Visual Intelligence for the Real World — Beyond Human Perception
Yokoya Laboratory conducts research on visual information processing to understand complex real-world scenes. Positioned at the intersection of computer vision and remote sensing, our work aims at computational imaging and scene understanding that go beyond human perception across multiple scales and modalities.- Computational Imaging and Inverse Problems
By integrating sensing and computation, we aim to overcome hardware limitations such as resolution, noise, and occlusion. Our research involves the development of mathematical models and algorithms based on optimization, signal processing, and machine learning to recover original scenes or signals from incomplete and noisy observations. We tackle challenging inverse problems in high-dimensional and multimodal image reconstruction and enhancement.

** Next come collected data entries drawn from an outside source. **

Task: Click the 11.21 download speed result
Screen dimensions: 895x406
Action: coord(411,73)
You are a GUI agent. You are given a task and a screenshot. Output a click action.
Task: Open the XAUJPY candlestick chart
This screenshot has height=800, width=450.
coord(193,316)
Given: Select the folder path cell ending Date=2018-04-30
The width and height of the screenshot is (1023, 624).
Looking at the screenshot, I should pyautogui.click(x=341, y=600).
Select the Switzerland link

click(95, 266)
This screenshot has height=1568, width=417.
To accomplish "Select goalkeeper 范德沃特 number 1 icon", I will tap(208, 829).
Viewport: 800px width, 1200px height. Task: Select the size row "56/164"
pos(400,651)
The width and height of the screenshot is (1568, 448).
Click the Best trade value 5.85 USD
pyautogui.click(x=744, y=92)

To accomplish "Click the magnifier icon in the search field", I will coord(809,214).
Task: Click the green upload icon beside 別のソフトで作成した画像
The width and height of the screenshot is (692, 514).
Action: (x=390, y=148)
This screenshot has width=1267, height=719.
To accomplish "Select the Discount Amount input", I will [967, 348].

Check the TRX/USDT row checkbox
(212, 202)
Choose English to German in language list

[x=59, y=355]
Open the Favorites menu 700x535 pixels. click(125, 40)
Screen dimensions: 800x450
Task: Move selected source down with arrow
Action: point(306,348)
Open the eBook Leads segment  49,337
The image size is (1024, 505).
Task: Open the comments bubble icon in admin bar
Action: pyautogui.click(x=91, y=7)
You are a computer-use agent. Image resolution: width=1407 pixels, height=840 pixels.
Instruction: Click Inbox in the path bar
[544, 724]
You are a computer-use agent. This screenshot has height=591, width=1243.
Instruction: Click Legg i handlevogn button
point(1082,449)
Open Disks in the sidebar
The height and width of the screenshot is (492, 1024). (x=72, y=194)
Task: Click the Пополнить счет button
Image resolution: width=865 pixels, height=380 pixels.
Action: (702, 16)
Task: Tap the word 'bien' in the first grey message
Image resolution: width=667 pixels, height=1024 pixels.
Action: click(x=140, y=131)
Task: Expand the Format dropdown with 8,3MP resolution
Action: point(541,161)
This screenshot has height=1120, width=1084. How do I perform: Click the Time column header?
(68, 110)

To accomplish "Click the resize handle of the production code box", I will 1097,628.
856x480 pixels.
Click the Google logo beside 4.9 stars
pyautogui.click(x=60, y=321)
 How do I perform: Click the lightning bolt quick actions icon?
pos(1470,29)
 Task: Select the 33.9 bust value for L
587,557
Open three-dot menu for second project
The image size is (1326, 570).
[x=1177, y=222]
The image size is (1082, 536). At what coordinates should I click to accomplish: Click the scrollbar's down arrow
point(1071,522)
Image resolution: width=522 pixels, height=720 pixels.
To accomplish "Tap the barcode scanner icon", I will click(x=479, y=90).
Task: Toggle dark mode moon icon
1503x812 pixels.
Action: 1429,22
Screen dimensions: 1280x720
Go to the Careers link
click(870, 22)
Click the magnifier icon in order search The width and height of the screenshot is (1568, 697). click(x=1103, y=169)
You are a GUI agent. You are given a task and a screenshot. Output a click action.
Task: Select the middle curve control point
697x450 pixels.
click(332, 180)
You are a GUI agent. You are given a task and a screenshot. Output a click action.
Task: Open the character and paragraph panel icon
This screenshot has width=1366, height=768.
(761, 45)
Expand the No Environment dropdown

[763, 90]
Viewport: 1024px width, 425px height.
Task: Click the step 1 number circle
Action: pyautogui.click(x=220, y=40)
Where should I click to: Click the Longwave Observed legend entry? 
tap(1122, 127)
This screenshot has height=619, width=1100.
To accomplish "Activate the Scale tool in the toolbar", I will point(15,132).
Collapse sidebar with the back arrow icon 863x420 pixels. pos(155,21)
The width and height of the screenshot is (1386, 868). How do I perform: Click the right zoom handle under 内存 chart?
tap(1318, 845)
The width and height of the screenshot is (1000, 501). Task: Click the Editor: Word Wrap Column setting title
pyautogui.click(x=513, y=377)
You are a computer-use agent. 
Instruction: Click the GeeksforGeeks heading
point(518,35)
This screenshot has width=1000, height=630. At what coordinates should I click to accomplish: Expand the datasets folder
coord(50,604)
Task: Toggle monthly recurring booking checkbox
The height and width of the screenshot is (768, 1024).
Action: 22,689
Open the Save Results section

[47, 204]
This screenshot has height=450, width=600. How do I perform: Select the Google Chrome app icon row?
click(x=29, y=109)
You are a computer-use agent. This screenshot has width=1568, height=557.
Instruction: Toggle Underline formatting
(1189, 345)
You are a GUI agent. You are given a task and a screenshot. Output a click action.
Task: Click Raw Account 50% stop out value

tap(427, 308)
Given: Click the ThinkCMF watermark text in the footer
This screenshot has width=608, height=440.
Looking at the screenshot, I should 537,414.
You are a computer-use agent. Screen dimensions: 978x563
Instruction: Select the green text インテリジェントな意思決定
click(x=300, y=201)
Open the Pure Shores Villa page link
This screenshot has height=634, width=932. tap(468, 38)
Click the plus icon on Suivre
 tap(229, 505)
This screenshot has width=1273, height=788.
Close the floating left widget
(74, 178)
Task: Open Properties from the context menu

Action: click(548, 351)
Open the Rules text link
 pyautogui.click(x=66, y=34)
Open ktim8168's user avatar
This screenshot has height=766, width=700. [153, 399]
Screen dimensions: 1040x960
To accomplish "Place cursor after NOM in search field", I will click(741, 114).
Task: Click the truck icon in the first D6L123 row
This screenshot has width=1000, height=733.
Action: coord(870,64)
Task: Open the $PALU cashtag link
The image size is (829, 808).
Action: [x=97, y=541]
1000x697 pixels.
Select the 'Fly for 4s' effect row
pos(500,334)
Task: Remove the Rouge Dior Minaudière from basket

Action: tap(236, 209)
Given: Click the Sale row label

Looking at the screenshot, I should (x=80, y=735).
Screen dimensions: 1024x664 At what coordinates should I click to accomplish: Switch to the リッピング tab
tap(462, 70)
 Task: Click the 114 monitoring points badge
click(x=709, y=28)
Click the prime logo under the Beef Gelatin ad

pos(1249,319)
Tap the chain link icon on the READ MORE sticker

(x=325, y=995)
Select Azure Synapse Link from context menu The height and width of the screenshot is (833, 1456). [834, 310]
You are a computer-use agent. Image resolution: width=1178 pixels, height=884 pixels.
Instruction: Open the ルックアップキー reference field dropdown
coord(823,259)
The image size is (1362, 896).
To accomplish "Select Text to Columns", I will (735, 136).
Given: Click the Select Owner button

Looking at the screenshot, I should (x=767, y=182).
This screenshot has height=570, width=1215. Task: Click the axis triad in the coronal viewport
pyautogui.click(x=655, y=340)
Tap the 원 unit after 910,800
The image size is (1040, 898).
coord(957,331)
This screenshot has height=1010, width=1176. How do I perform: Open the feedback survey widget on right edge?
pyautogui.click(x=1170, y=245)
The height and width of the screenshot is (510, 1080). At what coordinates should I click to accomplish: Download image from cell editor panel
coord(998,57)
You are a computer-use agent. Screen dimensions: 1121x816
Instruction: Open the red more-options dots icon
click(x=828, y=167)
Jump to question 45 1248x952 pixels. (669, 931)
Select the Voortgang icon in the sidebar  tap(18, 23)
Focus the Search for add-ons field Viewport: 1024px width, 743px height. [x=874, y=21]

- Scene Understanding and Multimodal Fusion
To understand complex real-world environments, we work on semantic and geometric reconstruction, digital twin generation, and interactive scene interpretation. This involves fusing optical, thermal, radar, and LiDAR data from multi-platform sensors, including satellites, drones, and ground systems. We also explore vision-language models for generalizable and interactive scene understanding, and address limited training data through self-supervised learning, synthetic data, and simulation-based approaches.
- Remote Sensing for Societal Impact
Remote sensing enables large-scale observation, from inaccessible natural environments to densely built urban areas. We develop algorithms for mapping and monitoring geospatial features such as urban structures, forest biomass, agricultural patterns, and disaster damage. Through the OpenEarthMap project, we aim to achieve geographic fairness in mapping performance by building open datasets and developing resource-efficient algorithms.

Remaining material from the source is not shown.